На образцовой книжной полке, куда книги попадают по суду самой истории, из книг Дефо, посвященных так называемым «отбросам общества», классического статуса достойны «Моль Флендерс» и «Полковник Джек», написанные, как и все его основные вещи, на исходе дней. Но ведь одним из первых его произведений была сатирическая поэма «Улучшение нравов», а последним – «Инструкция по эффективной борьбе с уличным воровством и ночными налетами». Вот уж была подлинно тема жизни для него, однажды и навсегда запутавшегося в долгах и бывшего под судом.
«Ах, потому он про это и писал, что был под судом!» – так иногда говорили, особенно в прошлом веке, когда буржуазное ханжество совсем забыло, что оно ханжество. Нет, если бы на это имел возможность ответить сам Дефо, то мы знаем, как ставил он такие вопросы: вроде бы шиворот-навыворот, а на самом деле глядя в суть вопроса.
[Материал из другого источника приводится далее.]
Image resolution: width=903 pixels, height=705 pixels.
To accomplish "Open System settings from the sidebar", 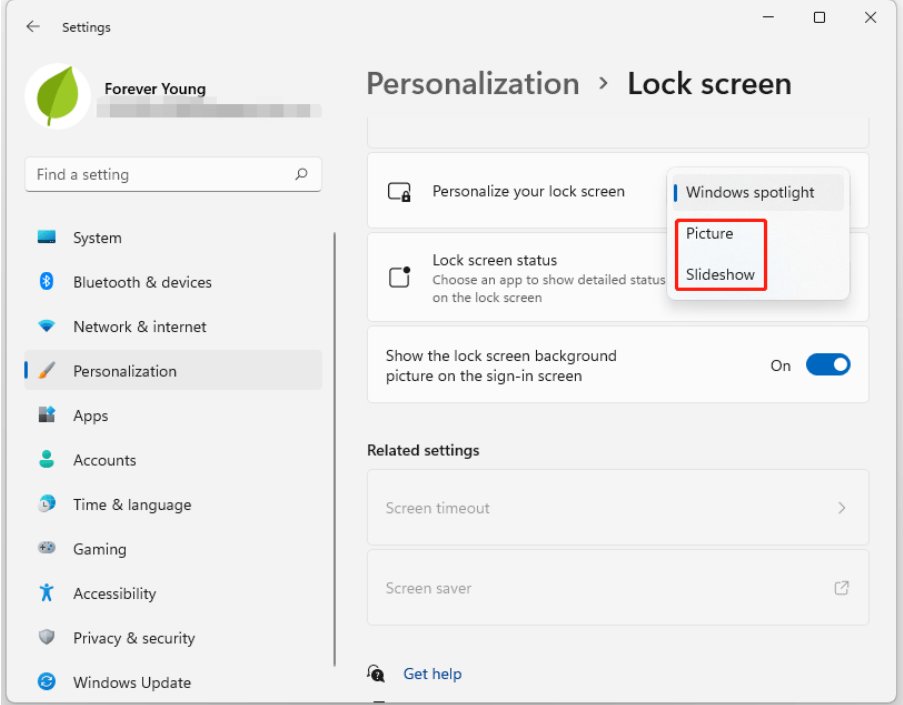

Именно потому, что он писал об этом, он и попал под суд. «За что?» – или прямо: «А судьи кто?» – имел все основания спросить Дефо, и он спрашивал, непрестанно спрашивал…
Название первого и лучшего «криминального» романа Дефо, по традиции, установившейся с прошлого века, переводится у нас как «Радости и горести Моль Флендерс». Точнее было бы – «Удачи и неудачи…». Точнее не только словесно, а по смыслу книги и всей атмосферы, что стоит за книгой и полна идеями ловкаческой «удачи». Ведь то же слово «удача», то есть фортуна, означает по-английски и «судьба», и «богатство». Это не случайное совпадение слов, это в самом деле так все сплелось во всеобщем «плутовстве», которое первым открыл и определил, положим, не Дефо (Мандевиль, как мы увидим, по мысли был смелее!), однако Дефо рассказал о реальных «историях», создал живые лица, практически – библиотеку. Библиотеку не только по количеству им о преступности и пороке написанного, а в смысле некой цельности, серийности, связанности в единый цикл, который можно было бы и назвать «криминальным».
Прежде чем описать приключения моряка, заброшенного на необитаемый остров в устье Ориноко, Дефо подавал в правительство проект освоения южноамериканских морей, островов и самого континента. После Робинзоновых «Приключений» выпустил он подробный атлас для мореходов, причем о выходе его объявил в последней части «Робинзона», как бы подчеркивая связь, обозначая переход от вымысла к реальности, от развлечения к практике. Так нарастала и цепь его «криминальных» произведений – проекты по использованию преступников на общественных работах, отчеты о судебных процессах, краткие биографии наиболее «знаменитых преступников», романы и вновь (вернее, по-прежнему) краткие очерки все о том же: о воришках, ворах, ворюгах.